● WHAT TO WORK ON: Output the full set of records exactly.

(Beginning of SOURCE DATA)

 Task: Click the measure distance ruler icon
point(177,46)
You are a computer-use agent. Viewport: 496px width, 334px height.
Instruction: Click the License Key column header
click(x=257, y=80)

(End of SOURCE DATA)

● REPLY:
 Task: Click the measure distance ruler icon
point(177,46)
You are a computer-use agent. Viewport: 496px width, 334px height.
Instruction: Click the License Key column header
click(x=257, y=80)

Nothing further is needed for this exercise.